> How to complete this task
Reproduce exactly the entries from the "Image resolution: width=191" line to the end. Skip all pictures.

[Dataset entries]
------------------------------

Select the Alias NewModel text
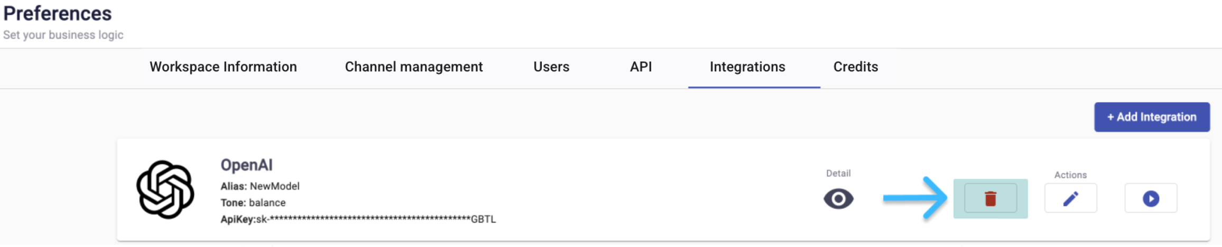The image size is (1222, 247). (x=260, y=186)
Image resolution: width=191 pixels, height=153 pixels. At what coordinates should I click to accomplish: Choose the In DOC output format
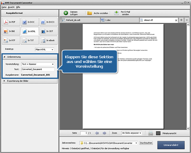click(x=29, y=22)
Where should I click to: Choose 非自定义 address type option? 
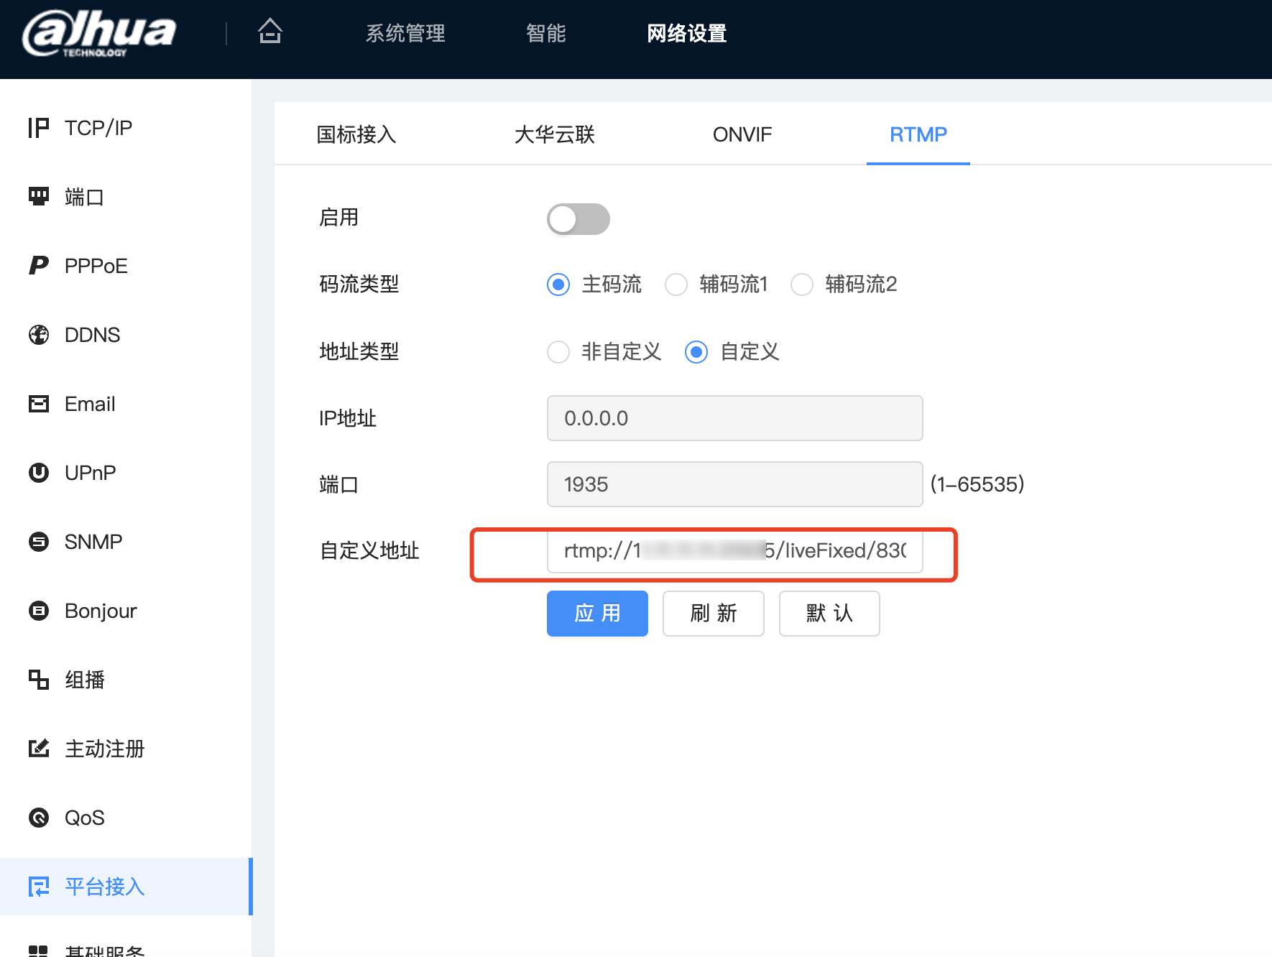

------------------------------

> Exercise answer
Image resolution: width=191 pixels, height=153 pixels. At what coordinates should I click to accomplish: Choose the In DOC output format
click(x=29, y=22)
Where should I click to: Choose 非自定义 address type option? 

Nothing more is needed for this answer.